If you’ve been reading The Search for Piety and Obedience regularly, then you know that Asbury University historian David R. Swartz gave a fantastic Schrag Lecture at Messiah College earlier this month. (The Schrag Lectures are sponsored by the Sider Institute for Anabaptist, Pietist, and Wesleyan Studies, an on-campus research center I direct.) Swartz’s talk focused on the intersections between Anabaptism and Evangelicalism during the 1960s and 1970s.
In his talk, he briefly mentioned More with Less, the Mennonite-published cookbook by Doris Longacre that inspired by Evangelical and Anabaptist audiences when it appeared in 1976.
Since 1976 the More with Less Cookbook has sold nearly a million copies to Mennonite, Christian Reformed, Covenant, Wesleyan, and Catholic churchgoers. Author Doris Longacre implored reader-chefs to live simply and eat ethically.
It continues to inspire today.
He explains this assertion by referencing a recent blog post by Ben and Heather Kulp of Boston, who have decided to connect their use of the cookbook with their Lenten observance.

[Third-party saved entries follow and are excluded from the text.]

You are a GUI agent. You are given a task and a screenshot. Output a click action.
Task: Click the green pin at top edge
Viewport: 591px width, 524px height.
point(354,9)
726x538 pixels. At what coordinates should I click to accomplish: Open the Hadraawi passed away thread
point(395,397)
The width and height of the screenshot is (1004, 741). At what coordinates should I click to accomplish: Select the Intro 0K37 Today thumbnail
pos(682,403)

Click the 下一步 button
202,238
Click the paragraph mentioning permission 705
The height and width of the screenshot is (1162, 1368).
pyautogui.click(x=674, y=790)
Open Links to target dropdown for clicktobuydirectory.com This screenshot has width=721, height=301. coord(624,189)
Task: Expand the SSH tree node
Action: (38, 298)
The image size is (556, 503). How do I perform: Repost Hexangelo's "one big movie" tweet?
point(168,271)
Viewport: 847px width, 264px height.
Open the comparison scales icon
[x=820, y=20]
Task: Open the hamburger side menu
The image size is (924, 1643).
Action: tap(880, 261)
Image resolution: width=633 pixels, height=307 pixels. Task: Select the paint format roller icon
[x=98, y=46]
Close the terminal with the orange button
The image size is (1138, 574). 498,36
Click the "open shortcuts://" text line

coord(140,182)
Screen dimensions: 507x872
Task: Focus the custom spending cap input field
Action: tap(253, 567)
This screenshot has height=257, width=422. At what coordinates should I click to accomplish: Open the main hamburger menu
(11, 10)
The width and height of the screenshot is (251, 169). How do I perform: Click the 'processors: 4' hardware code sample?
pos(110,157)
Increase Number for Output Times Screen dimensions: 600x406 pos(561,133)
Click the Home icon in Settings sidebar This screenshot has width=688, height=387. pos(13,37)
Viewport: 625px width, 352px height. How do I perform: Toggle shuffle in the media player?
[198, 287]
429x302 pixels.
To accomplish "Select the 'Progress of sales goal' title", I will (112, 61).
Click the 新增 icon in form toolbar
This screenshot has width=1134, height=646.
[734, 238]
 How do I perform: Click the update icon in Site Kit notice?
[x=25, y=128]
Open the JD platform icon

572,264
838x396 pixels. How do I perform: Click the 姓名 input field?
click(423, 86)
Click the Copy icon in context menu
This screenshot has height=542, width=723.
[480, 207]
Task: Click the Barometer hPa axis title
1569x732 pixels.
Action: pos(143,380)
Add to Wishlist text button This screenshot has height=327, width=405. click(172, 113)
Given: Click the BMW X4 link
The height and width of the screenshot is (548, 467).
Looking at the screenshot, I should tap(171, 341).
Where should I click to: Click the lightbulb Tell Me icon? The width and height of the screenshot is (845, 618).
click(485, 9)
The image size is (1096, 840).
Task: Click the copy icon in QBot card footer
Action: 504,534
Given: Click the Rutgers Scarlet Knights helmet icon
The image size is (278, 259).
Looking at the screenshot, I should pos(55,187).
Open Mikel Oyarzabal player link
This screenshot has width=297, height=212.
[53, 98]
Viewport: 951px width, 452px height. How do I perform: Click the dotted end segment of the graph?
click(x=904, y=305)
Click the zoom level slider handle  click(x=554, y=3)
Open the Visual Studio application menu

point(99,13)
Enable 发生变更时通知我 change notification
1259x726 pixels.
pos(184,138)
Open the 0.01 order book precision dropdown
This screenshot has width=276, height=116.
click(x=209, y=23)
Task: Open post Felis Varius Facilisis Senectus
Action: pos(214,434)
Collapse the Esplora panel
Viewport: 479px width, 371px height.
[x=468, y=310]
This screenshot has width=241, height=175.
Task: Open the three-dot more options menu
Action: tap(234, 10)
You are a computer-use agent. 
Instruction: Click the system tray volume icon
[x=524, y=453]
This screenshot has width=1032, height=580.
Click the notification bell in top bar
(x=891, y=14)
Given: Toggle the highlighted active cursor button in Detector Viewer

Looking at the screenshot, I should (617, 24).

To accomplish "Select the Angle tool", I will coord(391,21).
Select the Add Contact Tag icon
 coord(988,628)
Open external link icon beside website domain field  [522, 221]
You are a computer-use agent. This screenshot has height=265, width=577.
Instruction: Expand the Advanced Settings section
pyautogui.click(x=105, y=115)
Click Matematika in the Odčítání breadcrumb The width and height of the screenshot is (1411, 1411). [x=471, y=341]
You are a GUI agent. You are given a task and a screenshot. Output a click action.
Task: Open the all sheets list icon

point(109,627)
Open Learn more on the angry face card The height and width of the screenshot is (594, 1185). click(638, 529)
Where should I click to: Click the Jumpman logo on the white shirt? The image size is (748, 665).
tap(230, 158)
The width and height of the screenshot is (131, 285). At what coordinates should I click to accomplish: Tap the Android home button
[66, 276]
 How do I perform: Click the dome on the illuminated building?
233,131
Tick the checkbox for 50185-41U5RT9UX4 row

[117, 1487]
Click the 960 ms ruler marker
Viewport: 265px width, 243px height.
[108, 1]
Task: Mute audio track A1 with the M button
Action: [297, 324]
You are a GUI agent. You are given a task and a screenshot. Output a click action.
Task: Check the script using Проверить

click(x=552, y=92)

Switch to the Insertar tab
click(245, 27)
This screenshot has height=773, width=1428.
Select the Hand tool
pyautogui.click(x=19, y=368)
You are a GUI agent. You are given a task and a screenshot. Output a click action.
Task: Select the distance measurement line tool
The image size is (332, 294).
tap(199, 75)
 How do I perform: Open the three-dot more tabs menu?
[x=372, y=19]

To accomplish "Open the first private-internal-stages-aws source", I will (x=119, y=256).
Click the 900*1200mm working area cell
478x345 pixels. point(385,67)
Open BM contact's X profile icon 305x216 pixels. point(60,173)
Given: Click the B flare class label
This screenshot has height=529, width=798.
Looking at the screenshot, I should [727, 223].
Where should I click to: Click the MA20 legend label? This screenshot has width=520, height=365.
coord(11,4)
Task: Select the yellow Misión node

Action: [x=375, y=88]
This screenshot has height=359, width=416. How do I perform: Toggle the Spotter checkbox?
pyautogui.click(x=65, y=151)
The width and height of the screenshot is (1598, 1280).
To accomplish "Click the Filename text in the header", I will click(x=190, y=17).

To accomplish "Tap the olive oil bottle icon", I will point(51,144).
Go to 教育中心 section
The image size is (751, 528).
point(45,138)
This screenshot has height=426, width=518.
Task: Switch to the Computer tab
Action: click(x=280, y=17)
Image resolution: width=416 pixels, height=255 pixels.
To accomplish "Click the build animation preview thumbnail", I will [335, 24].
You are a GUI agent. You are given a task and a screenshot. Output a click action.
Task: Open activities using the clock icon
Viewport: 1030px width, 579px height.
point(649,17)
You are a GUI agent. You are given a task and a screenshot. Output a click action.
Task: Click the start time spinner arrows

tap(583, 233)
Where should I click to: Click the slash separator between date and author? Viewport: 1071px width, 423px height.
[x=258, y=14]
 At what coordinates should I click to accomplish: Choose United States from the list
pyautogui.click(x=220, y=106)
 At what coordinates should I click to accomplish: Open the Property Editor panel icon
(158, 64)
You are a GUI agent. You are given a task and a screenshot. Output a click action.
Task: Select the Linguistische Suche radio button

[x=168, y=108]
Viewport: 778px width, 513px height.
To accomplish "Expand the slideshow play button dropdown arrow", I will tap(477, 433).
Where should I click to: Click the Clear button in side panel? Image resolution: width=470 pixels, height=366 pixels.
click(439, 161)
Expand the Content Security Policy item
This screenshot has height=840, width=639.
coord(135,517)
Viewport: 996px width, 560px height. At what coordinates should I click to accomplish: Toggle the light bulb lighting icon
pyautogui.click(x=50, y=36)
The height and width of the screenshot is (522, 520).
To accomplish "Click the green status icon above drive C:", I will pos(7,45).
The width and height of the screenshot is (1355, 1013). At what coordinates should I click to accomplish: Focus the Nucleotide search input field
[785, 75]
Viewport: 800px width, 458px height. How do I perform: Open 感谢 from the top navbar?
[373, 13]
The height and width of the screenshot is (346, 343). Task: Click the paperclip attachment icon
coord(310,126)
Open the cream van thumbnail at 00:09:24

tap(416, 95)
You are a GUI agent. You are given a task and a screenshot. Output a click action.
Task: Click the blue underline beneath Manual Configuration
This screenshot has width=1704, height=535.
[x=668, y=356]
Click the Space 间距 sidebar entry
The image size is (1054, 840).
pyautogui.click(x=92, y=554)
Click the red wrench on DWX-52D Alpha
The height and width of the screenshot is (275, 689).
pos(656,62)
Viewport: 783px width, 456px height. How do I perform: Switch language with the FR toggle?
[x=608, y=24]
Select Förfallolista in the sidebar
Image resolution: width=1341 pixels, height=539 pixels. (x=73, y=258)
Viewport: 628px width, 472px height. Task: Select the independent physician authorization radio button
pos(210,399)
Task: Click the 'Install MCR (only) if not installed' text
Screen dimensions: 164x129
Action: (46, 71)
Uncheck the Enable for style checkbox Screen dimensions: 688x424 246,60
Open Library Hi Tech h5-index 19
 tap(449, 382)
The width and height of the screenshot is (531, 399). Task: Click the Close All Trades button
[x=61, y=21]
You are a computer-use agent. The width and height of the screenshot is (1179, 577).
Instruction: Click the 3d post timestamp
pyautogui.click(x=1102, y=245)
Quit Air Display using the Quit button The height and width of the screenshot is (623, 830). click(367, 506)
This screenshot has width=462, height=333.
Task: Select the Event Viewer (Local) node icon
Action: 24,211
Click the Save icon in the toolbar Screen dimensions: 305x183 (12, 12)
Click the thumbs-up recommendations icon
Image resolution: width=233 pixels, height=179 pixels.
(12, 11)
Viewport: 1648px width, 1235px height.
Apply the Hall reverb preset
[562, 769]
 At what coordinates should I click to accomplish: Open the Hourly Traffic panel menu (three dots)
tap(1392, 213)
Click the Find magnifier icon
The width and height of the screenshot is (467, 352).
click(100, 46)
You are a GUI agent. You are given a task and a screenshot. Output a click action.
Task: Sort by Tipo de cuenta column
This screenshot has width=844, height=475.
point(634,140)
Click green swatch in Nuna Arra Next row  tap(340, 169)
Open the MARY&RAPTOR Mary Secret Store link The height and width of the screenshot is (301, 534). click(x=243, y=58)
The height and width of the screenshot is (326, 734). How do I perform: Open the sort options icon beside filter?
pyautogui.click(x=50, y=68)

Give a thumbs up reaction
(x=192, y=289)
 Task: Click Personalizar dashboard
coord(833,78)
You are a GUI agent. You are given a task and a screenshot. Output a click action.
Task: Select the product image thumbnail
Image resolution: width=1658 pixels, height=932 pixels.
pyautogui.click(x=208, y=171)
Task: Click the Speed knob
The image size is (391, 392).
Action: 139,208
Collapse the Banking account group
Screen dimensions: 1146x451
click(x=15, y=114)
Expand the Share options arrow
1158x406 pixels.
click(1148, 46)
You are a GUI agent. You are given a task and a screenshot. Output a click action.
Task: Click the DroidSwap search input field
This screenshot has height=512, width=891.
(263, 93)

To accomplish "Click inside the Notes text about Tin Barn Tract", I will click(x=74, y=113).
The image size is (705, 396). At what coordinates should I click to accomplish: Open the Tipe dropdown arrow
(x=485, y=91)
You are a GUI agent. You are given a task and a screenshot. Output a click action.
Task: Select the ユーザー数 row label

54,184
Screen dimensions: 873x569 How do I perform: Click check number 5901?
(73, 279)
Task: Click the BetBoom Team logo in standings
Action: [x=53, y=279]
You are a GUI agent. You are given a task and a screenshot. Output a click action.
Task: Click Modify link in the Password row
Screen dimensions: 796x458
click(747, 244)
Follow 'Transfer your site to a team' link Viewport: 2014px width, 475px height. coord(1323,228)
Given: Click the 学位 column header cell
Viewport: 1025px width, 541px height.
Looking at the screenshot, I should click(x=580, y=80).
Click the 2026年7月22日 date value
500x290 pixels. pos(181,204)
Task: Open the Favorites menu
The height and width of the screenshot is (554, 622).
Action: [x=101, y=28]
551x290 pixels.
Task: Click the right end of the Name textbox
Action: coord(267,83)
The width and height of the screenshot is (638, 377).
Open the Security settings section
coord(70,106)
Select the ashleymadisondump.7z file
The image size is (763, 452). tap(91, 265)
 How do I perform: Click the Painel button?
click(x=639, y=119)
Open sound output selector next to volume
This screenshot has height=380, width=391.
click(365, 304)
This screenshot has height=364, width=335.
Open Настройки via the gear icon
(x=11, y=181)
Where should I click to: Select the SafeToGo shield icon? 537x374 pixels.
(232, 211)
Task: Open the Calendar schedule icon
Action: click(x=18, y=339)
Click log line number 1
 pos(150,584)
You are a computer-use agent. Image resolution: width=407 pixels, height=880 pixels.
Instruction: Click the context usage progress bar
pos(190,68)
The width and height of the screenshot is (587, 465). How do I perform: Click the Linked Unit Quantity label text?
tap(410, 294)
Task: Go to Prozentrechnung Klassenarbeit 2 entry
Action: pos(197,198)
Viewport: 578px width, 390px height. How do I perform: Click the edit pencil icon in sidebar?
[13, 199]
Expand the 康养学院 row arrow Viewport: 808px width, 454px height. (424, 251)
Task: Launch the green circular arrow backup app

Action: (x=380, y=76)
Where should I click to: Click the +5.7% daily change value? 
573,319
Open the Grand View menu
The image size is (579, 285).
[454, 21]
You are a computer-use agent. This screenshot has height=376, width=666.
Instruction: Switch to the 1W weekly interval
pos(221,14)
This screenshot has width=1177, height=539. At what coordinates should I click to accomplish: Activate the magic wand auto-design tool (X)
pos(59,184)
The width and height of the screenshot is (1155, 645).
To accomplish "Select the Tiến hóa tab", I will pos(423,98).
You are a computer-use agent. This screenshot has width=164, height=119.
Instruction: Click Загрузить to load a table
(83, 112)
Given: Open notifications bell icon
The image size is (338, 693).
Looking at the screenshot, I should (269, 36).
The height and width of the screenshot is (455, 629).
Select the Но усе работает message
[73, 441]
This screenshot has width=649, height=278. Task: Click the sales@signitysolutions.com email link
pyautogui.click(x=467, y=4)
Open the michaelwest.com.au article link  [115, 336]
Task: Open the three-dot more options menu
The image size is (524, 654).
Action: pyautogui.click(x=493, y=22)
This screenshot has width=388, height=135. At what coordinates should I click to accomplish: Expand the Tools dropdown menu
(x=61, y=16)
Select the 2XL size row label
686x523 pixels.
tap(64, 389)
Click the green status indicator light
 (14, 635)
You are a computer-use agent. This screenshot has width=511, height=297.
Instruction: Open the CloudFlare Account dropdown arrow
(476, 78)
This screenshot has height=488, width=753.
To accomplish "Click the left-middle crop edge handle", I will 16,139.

Here’s a snippet of their idea:
For the next 40 days, we will be taking a Lenten journey through the pages of More-with-Less, cooking exclusively from the over 1,000 recipes Doris Longacre tested and published nearly 40 years ago. We will shop for local ingredients when we can. We will not eat out at restaurants. We will cook from More-with-Less for our friends and enjoy non-More-with-Less meals that others prepare in their homes—hospitality is one of the cornerstones of a more-with-less lifestyle, after all.